Monday, March 30, 2009

An Answered Prayer

Soon after Nash died I remember saying that if I could just dream of him things would be a little easier because I'd "be with him" every night. Since July I've only dreamt of him twice that I can actually remember. And yet every night as I fall asleep I pray that God will bring Nash to me in my dreams...

Last night I dreamt of Nash. I don't remember much except that Brad, my mom and I were taking turns holding him. In the dream we knew that we only had a certain number of days left with him. We knew he'd be leaving soon. I remember I just kept staring at him and looking at him, trying to remember every part of him. I kept touching the back of his neck and playing with his hair. It wasn't really a sad dream - we were all so happy to be holding him. It's almost like how I imagine it would be if he came back for just a minute or two... very peaceful and quiet. Just holding him tightly and staring at his precious face - taking it all in.

I had mixed emotions when I woke up. I was so happy to have seen Nash and yet so sad that the dream had to end. This may have been why my emotions got the better of me many times today - especially this morning. I feel so thankful that I had this dream last night. And it couldn't have come at a more appropriate time... exactly one year ago today Nash was baptized... I have to believe that there's more to it than a simple coincidence.

### Exercise 1
Answer these questions from the blog post about dreaming of Nash:
(a) Since July, how many times can the writer remember dreaming of Nash?
(b) Who was taking turns holding Nash in the dream?
(c) What happened exactly one year before the night of the dream?
### Exercise 2
Turn the paragraph of the blog post about dreaming of Nash that begins "I had mixed emotions when I woke up" into a short list that keeps its main facts.
### Exercise 3
Extend the blog post about dreaming of Nash by writing what comes next after its final sentence.

[Saved data entries]
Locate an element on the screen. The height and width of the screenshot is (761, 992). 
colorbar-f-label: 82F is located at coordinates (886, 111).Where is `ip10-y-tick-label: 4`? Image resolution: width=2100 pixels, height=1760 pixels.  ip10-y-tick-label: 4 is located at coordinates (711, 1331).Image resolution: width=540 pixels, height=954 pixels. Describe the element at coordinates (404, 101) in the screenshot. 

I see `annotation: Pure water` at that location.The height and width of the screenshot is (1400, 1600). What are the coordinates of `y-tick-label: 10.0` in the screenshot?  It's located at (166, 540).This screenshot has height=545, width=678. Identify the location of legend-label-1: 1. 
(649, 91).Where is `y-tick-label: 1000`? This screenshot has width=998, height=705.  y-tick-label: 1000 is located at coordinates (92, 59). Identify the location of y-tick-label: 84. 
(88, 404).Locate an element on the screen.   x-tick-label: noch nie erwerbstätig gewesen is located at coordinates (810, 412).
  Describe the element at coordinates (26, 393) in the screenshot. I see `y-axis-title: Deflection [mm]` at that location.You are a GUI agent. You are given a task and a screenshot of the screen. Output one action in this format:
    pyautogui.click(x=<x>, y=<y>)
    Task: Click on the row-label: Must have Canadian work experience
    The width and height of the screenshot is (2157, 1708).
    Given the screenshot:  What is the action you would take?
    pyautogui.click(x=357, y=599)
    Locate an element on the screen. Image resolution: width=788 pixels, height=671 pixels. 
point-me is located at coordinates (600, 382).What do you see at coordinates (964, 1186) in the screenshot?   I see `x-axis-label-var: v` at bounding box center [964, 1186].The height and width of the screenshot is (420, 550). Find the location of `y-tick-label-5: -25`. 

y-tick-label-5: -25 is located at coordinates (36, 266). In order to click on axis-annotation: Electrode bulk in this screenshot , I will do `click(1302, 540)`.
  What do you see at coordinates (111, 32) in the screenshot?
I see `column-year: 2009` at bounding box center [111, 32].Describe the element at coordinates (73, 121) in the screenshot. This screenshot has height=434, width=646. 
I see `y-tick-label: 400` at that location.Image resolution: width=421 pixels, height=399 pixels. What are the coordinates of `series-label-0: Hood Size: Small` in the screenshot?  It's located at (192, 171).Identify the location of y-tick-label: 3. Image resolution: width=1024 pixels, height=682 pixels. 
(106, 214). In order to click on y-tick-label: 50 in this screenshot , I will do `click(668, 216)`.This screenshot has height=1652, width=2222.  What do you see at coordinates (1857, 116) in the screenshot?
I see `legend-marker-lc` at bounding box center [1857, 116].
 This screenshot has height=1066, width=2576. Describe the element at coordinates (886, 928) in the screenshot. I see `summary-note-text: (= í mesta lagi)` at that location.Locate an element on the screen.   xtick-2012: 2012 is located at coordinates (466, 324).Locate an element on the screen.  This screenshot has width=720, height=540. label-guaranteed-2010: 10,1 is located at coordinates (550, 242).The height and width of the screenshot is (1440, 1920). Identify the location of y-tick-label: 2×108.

### Exercise answer 1
(a) Twice.
(b) Brad, the writer's mom, and the writer.
(c) Nash was baptized.

### Exercise answer 2
- On waking, the writer felt happy to have seen Nash but sad that the dream ended.
- This may be why the writer's emotions took over many times that day, especially in the morning.
- The writer feels thankful for the dream.
- It came exactly one year after Nash was baptized, which the writer believes is more than a coincidence.

### Exercise answer 3
People often ask what they can do for us and for me. I answer them by asking for prayers for comfort and peace. But maybe I could add another one to that list... pray for more dreams to come. Pray that I go to sleep at night and get to have a date with my little boy.

Sweet Dreams Y'all,
Tracy

Friday, March 27, 2009

A Present From Pa

Just a quick note... tonight on our way to our weekly Friday night dinner with my parents, my dad, Tate, and I stopped by a sporting goods store. Tate was quite thrilled to leave with two new helmits - one blue bike helmet and one shiny red batting helmet that he proudly wore around the entire store.

We've been home for almost three hours now and he still has the red one on his head. He's been riding his big wheel in circles all night and won't take it off. I did set it on the counter during bathtime, but only because I convinced him it would get ruined if it got wet. We just got him into bed and he STILL had it on while I was reading him some books. He asked if he could sleep with it...

Our solution.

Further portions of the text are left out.